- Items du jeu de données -
§ §

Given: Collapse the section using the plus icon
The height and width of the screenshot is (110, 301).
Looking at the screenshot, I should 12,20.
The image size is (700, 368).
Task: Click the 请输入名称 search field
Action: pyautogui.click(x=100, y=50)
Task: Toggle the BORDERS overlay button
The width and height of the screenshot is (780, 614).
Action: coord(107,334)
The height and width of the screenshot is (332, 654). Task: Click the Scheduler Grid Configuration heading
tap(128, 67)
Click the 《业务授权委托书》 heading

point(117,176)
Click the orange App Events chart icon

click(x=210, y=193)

§ §

- La consigne -
Affichez chaque ligne des items ci-dessus qui contient la chaîne « width ».

- Solution proposée -
The height and width of the screenshot is (110, 301).
The width and height of the screenshot is (780, 614).
The height and width of the screenshot is (332, 654). Task: Click the Scheduler Grid Configuration heading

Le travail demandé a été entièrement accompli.